◆ Challenge 1: In the forum thread about music for a funeral, on what instrument does Nic think the music behind the radio prayer was played?

# Help with music for a funeral please.



## guywithglases (Jul 16, 2013)

Hi there. My name is Nic and my mother very sadly died on Friday on July 12th.
As a Child (1970's) I would regularly sit on her knee in the morning before school and listen to a spoken prayer on radio 2, I think. It was a man's voice and the prayer was always set to the same music which, I think, was played on guitar.

I am desperate to find the name of this music, and or the prayer if the two were one and the same, so my family can play it at her funeral. 

If anybody can help me with this quest I would be eternally grateful as I am out of ideas with searches on the likes of google and youtube.

I very much hope to hear from anybody and everybody.

The Very Best of Regards, 

Nic W.


----------



## Adeodatus100 (May 27, 2013)

Hi Nic - and first of all, condolences.

◆ Challenge 2: Lay out the rows as a JSON list of strings, one string per line and with blank lines omitted, beginning at the row line that contains "Screen dimensions: 1650x502" and stopping after the row line that contains "coord(113,423)".

◆ Input material:

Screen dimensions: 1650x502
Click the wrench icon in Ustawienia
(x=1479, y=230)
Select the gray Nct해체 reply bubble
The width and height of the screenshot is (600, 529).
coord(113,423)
* * *
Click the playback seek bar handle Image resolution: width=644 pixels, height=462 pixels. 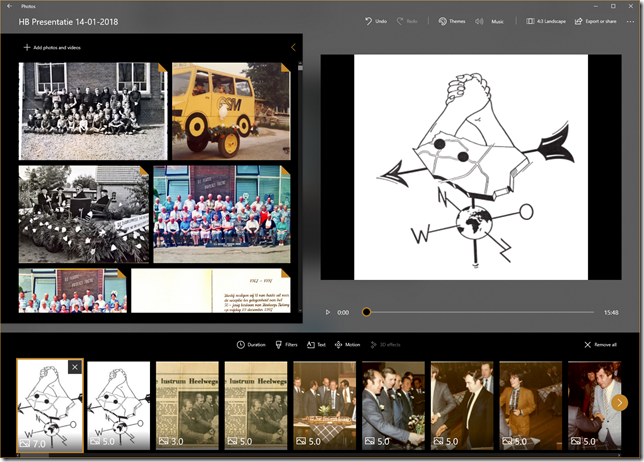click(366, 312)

◆ Task result 1: Guitar.

◆ Task result 2:
[
  "Screen dimensions: 1650x502",
  "Click the wrench icon in Ustawienia",
  "(x=1479, y=230)",
  "Select the gray Nct해체 reply bubble",
  "The width and height of the screenshot is (600, 529).",
  "coord(113,423)"
]